Isomorphism questions for metric ultraproducts of finite quasisimple groups

TL;DR

This paper investigates the structure of metric ultraproducts of finite simple groups, showing that their isomorphism types determine the group type and field size, extending previous results in the field.

Contribution

The paper establishes new results on the isomorphism classification of metric ultraproducts of finite simple groups, identifying conditions under which the group type and parameters are uniquely determined.

Findings

Isomorphism type determines group type and field size.

Extends previous results of Thom and Wilson.

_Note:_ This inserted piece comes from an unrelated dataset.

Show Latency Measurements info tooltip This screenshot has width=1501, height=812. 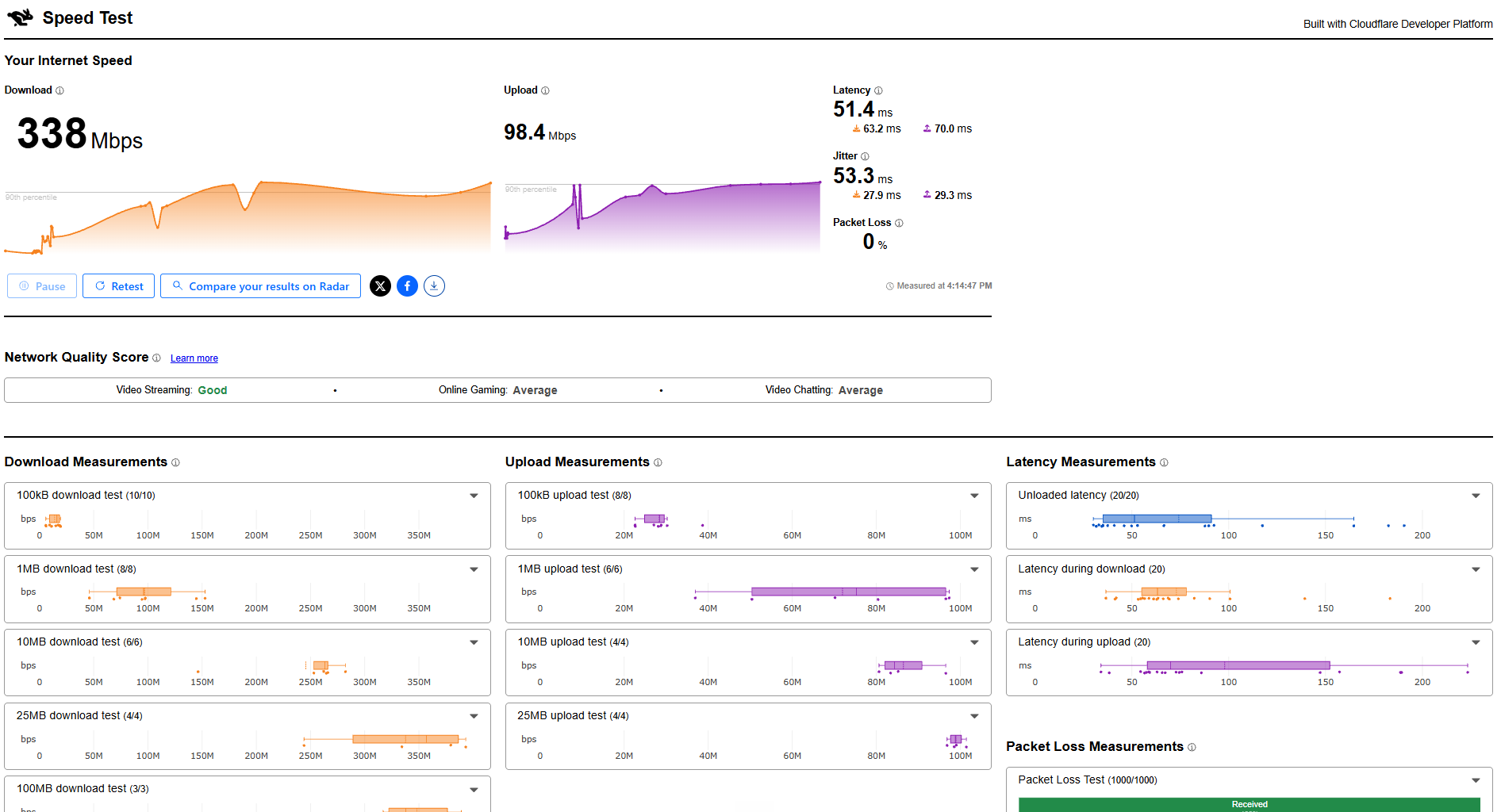click(x=1164, y=462)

Identifies cases of isomorphism between different group ultraproducts.

Abstract

New results on metric ultraproducts of finite simple groups are established. We show that the isomorphism type of a simple metric ultraproduct of groups $X_{n_i}(q)$ ($i\in I$) for $X\in\{{\rm PGL},{\rm PSp},{\rm PGO}^{(\varepsilon)},{\rm PGU}\}$ ($\varepsilon=\pm$) along an ultrafilter $\mathcal{U}$ on the index set $I$ for which $n_i\to_{\mathcal{U}}\infty$ determines the type $X$ and the field size $q$ up to the possible isomorphism of a metric ultraproduct of groups ${\rm PSp}_{n_i}(q)$ and a metric ultraproduct of groups ${\rm PGO}_{n_i}^{(\varepsilon)}(q)$. This extends results of Thom and Wilson.